Bill slowly crawled out to give yet another year’s worth of prophesy, noting his ascent felt stiffer…tougher than it had been in years past. He glanced around in great dismay at the meager gathering. The crowd, as usual, greeted him with their backs, more intent to listen in giddiness to what his twin brother, the false prophet from Punxsutawney, had to say. Hadn’t it dawned on them that a true prophet wouldn’t be carried out in such pomp and circumstance? Had Elijah resided in the palace of King Ahab? Heavens, no! Wasn’t it rumored that the Christ-child, himself, had been born in a stable? From where else but the ground, then, would a groundhog come to deliver a life-altering prophesy?
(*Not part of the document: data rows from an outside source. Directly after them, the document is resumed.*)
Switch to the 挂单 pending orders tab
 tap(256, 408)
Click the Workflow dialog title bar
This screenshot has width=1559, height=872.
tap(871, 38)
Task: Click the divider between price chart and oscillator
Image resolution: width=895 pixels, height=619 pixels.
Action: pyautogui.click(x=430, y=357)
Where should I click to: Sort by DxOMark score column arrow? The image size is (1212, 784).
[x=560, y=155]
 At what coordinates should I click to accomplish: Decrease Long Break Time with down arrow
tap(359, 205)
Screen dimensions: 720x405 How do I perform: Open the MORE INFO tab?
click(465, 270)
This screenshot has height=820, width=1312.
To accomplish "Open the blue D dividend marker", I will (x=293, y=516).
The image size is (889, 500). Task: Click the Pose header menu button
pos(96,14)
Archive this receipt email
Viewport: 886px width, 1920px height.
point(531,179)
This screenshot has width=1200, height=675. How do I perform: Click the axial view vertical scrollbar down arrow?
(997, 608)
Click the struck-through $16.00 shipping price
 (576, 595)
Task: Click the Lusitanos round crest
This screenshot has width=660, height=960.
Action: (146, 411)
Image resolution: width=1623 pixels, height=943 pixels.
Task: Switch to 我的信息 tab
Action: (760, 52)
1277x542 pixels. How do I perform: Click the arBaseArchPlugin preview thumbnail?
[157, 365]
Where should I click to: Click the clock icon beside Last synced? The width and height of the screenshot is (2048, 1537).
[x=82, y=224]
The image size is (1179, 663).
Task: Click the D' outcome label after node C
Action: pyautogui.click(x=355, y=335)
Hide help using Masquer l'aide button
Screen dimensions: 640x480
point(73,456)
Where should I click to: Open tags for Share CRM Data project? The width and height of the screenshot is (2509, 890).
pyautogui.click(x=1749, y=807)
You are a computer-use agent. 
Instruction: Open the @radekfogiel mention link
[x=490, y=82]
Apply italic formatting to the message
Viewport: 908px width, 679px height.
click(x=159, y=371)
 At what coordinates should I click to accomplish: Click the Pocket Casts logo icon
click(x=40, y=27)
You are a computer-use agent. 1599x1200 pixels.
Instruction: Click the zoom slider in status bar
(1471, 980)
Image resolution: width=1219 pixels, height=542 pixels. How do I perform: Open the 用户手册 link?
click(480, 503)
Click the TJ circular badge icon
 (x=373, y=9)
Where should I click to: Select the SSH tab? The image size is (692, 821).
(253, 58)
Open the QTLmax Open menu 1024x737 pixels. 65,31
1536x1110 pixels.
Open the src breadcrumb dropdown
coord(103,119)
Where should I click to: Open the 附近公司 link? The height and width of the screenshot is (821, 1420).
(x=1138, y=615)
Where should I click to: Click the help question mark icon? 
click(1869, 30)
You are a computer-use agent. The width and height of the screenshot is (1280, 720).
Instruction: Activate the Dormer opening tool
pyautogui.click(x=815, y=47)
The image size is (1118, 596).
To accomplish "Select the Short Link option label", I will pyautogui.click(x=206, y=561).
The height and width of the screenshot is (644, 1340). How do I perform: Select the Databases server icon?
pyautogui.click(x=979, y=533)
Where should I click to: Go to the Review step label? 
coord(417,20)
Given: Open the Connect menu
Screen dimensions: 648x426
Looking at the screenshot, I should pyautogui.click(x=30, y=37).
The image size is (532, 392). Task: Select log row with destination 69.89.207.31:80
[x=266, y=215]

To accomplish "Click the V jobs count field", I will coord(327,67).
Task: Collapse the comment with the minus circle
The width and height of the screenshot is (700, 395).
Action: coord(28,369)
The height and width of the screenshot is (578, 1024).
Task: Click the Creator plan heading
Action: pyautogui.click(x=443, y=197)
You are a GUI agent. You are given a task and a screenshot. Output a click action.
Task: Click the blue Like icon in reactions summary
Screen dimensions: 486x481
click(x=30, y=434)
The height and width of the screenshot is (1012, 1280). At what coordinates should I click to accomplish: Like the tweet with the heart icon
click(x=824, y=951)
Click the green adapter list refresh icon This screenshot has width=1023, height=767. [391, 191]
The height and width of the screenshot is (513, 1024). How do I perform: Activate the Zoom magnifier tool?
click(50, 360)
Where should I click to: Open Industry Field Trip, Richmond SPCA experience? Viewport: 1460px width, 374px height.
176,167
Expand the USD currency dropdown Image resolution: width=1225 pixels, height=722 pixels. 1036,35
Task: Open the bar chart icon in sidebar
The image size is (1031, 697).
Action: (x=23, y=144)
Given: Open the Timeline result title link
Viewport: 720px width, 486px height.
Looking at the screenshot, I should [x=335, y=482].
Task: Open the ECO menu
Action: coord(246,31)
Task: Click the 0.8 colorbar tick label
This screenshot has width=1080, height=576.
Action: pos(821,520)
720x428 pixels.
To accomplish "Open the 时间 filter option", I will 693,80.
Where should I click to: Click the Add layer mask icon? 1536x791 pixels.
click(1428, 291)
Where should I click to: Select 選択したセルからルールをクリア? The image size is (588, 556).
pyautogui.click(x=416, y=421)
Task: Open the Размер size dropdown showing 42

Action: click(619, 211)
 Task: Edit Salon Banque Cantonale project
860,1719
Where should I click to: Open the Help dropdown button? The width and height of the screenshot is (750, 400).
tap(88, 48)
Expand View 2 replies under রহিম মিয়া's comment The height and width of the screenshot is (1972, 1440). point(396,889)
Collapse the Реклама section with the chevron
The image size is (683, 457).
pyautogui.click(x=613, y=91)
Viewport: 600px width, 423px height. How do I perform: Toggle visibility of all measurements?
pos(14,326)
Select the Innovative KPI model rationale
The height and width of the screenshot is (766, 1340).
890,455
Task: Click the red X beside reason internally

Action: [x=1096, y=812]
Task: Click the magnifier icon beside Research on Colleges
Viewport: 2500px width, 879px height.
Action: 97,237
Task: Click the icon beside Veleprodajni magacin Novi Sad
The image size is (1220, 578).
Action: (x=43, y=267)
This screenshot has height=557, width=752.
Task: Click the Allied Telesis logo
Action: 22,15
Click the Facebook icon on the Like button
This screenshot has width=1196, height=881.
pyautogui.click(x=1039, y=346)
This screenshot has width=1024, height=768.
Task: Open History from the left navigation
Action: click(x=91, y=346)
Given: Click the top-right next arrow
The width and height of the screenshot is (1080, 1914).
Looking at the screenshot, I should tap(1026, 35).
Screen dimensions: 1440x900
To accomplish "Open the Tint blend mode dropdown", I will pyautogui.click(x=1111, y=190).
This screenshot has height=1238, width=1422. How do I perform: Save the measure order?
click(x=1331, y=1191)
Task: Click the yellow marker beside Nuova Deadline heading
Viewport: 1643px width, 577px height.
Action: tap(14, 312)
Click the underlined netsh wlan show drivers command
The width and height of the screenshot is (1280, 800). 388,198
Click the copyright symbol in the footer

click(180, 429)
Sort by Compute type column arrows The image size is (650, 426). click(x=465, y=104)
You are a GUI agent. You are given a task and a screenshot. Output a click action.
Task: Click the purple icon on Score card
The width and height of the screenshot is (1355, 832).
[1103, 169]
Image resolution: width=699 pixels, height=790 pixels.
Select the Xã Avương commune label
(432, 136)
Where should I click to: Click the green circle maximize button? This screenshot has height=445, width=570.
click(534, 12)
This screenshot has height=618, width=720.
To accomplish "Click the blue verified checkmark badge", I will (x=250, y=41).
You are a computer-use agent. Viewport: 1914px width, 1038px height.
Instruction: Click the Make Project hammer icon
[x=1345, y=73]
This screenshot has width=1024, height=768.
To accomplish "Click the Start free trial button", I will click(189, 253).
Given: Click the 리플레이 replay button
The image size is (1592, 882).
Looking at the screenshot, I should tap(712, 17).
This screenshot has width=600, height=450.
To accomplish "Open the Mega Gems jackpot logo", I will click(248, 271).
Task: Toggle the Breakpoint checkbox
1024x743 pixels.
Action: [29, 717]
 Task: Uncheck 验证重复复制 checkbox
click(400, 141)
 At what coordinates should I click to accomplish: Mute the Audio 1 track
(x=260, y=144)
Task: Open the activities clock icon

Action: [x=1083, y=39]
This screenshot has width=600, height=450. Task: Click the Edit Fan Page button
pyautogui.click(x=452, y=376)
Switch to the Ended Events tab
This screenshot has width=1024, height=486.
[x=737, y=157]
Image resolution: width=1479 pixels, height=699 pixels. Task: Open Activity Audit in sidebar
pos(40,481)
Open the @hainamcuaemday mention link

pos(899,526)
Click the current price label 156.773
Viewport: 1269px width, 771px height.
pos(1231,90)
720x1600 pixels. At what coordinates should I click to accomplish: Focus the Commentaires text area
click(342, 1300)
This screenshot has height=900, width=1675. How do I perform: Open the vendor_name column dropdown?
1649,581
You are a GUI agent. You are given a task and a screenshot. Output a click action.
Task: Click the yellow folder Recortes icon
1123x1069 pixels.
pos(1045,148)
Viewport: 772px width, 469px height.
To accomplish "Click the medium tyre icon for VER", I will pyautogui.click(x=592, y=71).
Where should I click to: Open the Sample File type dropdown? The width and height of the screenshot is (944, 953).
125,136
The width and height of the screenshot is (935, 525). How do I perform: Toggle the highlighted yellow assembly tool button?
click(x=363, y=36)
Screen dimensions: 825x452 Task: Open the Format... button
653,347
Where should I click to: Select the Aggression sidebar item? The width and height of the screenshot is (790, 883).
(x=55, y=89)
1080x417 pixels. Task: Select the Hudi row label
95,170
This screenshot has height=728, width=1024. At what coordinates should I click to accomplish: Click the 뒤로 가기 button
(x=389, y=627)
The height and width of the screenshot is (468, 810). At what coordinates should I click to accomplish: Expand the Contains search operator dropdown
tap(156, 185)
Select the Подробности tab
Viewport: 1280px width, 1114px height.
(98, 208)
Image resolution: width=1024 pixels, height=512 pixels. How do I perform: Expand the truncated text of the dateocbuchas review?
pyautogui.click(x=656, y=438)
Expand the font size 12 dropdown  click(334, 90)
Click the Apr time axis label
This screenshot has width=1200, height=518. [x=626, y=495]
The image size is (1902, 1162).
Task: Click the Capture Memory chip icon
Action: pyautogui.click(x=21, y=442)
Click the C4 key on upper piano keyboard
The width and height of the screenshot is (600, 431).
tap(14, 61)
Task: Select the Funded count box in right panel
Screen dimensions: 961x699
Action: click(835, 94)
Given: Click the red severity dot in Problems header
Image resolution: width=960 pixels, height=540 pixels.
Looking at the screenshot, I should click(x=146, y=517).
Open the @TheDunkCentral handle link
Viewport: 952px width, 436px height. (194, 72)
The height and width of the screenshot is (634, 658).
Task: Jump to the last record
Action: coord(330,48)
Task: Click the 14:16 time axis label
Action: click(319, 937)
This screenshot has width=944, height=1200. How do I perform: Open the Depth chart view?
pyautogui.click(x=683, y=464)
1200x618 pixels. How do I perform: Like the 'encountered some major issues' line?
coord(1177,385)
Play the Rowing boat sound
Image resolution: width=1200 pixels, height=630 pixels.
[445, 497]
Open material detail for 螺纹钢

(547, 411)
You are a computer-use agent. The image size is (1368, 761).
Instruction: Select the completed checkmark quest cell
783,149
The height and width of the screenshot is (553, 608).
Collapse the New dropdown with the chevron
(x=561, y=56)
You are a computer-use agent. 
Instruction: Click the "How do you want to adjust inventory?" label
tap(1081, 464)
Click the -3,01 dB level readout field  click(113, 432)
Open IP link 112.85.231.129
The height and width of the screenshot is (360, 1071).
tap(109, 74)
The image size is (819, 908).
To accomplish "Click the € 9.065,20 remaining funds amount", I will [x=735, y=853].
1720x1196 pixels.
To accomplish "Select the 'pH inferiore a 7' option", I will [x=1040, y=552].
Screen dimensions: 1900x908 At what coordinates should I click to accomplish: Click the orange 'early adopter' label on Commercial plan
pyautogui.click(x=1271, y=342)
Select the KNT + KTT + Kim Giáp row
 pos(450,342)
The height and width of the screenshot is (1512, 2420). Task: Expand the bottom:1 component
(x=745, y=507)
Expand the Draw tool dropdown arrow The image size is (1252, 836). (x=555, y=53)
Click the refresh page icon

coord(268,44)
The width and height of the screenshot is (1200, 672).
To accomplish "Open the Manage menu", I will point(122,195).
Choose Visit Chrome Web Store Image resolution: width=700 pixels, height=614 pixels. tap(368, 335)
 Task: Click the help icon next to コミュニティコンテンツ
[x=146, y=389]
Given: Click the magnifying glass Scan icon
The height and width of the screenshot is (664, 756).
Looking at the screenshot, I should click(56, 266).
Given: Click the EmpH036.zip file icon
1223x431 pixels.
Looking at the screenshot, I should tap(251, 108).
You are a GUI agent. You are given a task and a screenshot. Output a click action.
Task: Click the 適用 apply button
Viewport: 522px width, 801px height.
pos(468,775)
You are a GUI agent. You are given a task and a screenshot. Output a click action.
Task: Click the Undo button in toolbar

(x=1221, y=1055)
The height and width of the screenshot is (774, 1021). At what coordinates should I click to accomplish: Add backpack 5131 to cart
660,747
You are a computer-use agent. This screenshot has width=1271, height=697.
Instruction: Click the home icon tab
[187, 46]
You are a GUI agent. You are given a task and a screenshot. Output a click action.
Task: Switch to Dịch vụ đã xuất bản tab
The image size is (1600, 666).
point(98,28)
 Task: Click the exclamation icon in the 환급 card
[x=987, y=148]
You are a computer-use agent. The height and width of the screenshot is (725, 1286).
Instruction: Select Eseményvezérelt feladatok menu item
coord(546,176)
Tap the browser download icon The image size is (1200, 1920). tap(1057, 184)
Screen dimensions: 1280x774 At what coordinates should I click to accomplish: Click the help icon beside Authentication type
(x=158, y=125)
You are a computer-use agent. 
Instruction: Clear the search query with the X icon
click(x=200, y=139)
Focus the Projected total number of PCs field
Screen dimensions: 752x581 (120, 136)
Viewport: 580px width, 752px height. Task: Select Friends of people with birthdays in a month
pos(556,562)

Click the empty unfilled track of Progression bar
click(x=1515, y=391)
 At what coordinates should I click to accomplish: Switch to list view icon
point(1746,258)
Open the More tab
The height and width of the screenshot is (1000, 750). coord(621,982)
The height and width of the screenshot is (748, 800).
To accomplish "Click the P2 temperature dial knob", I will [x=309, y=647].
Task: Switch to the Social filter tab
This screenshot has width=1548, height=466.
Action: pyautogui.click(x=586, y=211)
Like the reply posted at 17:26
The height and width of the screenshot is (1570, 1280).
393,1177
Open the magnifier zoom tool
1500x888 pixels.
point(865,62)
That was the problem, though. These mortals weren’t even believers of the prophesy. They no longer possessed an understanding of what it even meant. Most of them no longer toiled the earth to bring in their harvest; so why would they know to trust one who traveled beneath its surface? One who could bring them news of expectation for sowing from above? They treated the groundhog, instead, as a 6-week weather boy. And they didn’t even interpret that news correctly! Had they not enough sense to recognize if he were to see his shadow, that meant sunshine – which translated to good weather and warm soil? Apparently not. And those beloved, authentic interpreters of the prophesy had long disappeared – or tried to profit for themselves with something they called a Farmer’s Almanac.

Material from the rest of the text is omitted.